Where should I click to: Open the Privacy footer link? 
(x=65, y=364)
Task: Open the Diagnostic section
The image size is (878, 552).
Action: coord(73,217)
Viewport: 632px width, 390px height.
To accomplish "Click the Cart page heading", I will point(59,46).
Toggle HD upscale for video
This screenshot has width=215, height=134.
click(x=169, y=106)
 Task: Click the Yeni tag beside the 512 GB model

...

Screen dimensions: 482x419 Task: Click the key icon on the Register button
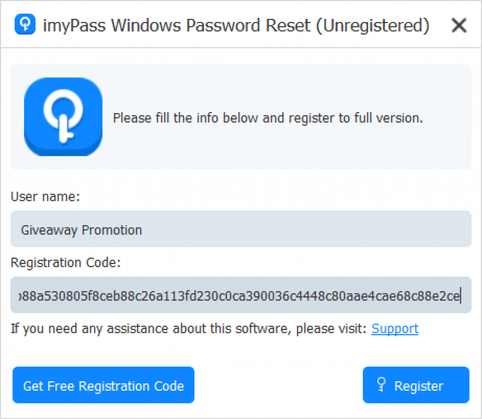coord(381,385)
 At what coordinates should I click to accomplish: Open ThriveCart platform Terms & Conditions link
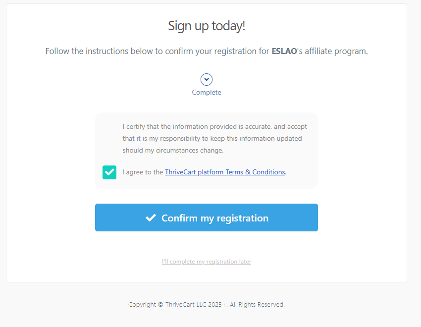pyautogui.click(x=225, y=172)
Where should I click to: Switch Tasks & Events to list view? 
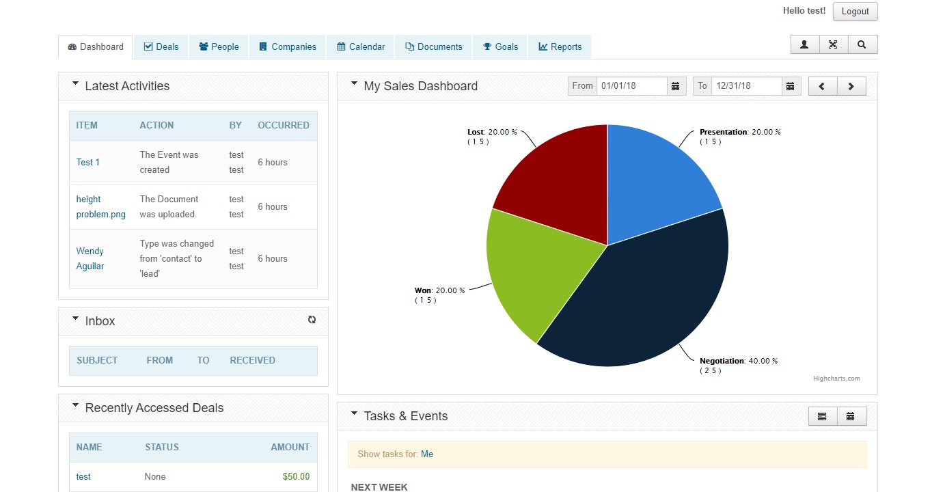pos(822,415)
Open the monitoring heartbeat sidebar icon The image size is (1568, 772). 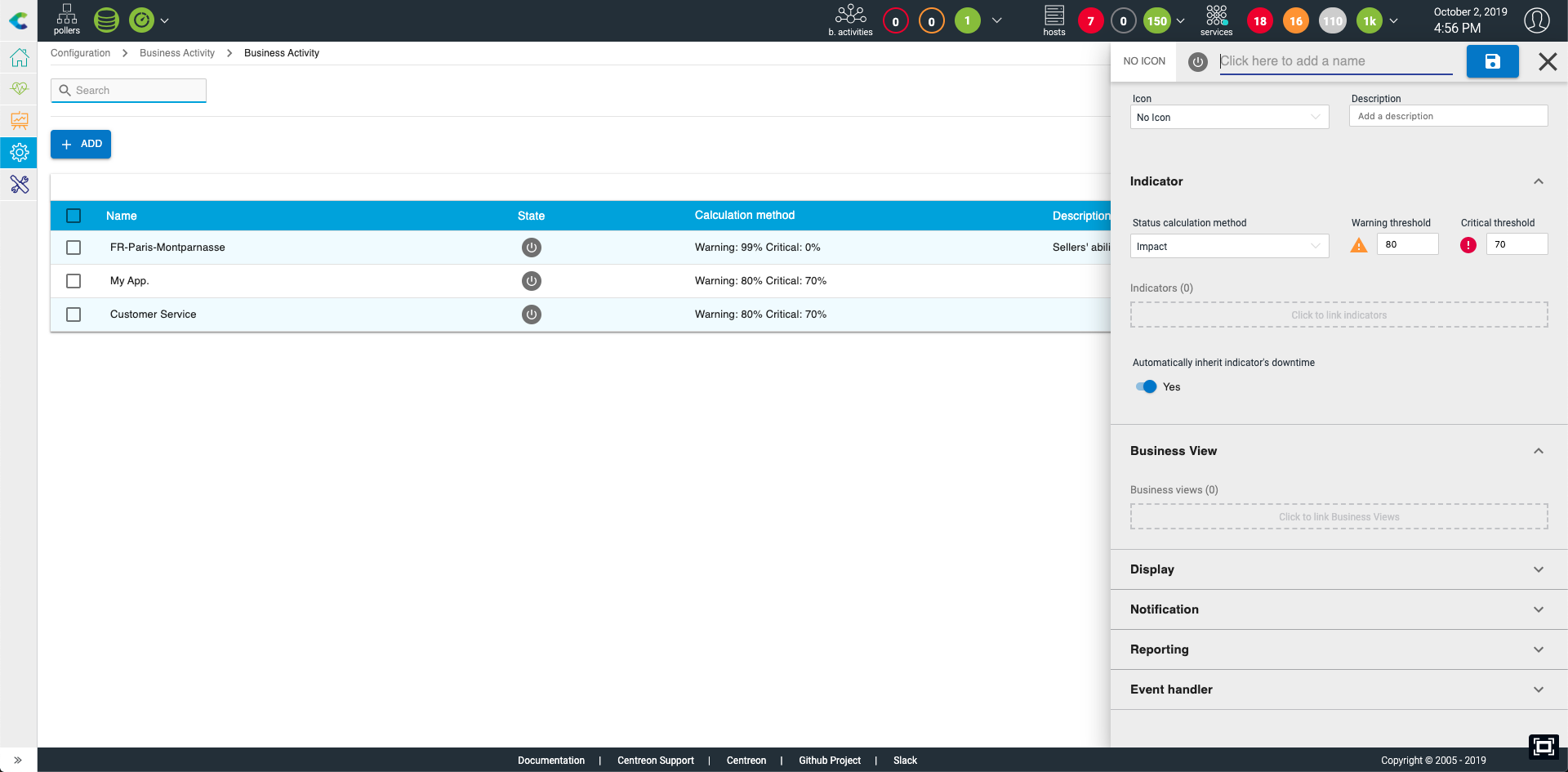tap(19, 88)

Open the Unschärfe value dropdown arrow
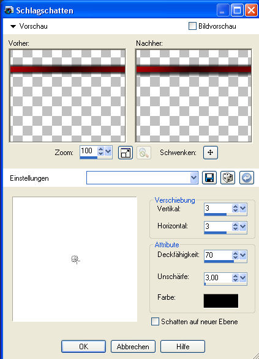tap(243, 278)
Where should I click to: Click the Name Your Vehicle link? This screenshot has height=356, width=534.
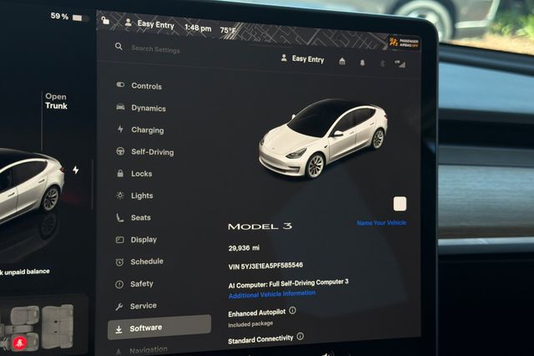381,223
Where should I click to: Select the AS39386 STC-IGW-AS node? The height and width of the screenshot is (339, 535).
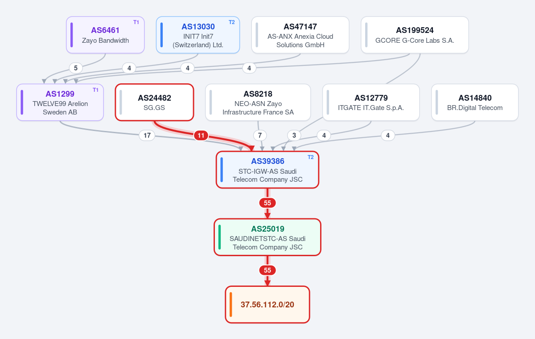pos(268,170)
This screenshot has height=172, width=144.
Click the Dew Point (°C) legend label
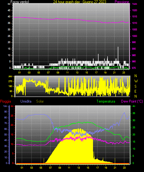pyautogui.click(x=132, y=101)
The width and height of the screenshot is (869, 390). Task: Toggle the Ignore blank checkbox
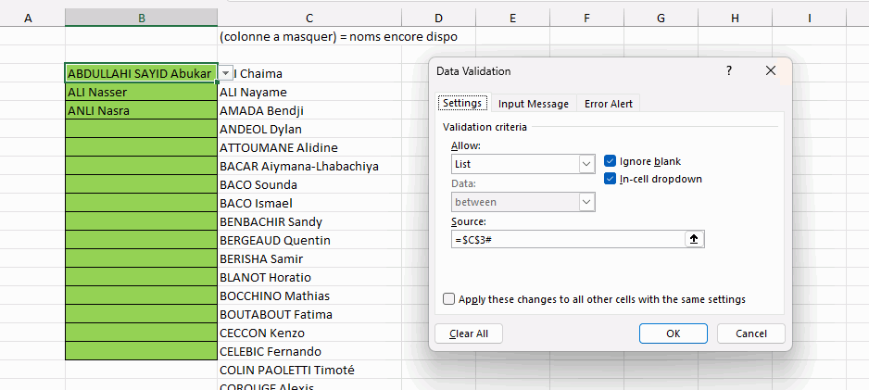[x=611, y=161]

...

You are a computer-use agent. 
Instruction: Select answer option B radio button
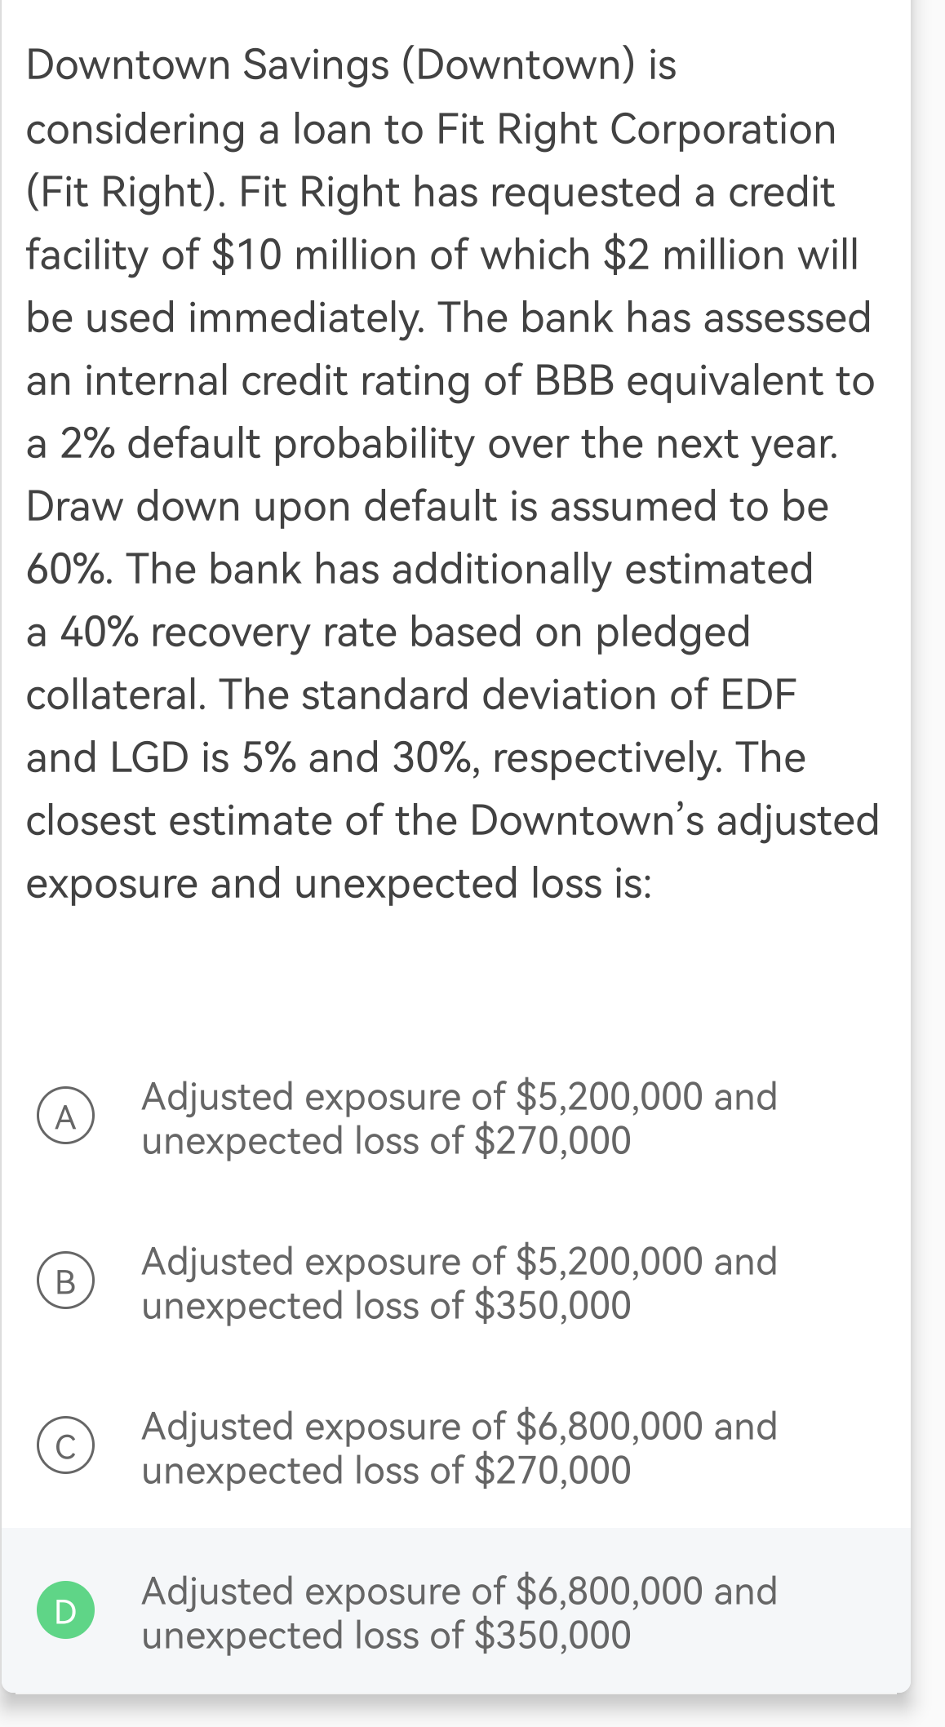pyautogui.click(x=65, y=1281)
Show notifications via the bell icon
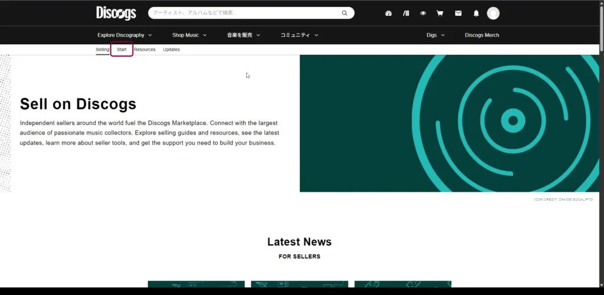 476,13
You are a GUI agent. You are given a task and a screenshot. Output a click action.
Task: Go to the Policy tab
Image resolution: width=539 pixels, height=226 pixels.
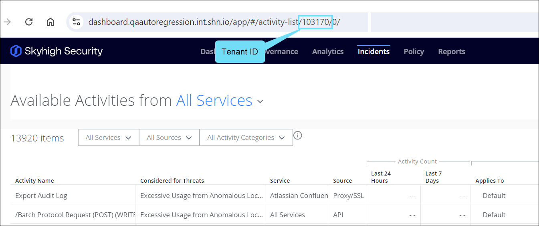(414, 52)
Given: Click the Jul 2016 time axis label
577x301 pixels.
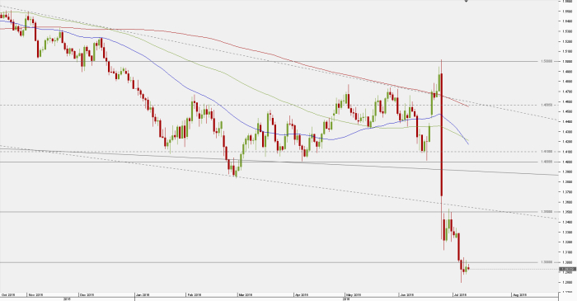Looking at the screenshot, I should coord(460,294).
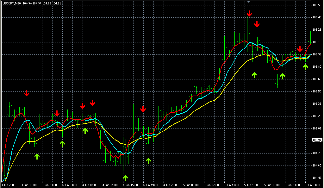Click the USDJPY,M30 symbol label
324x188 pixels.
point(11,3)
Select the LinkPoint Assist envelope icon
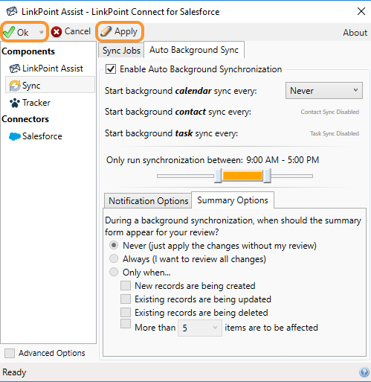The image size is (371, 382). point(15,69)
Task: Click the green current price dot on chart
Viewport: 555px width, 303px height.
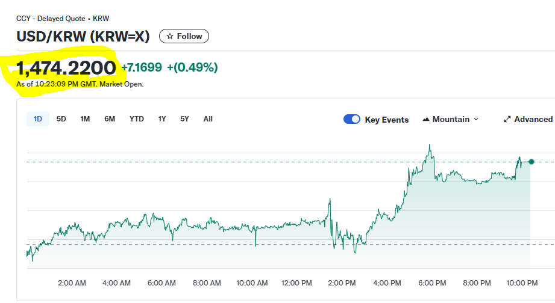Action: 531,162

» PROBLEM STATEMENT: Your task is to transcribe, with no changes, only the lines of the listing above that lie between the line holding "Viewport: 632px width, 390px height." and the line holding "Task: Click the Yeni", inclusive.

» YOUR SOLUTION:
Viewport: 632px width, 390px height.
To accomplish "Click the Cart page heading", I will point(59,46).
Toggle HD upscale for video
This screenshot has width=215, height=134.
click(x=169, y=106)
 Task: Click the Yeni tag beside the 512 GB model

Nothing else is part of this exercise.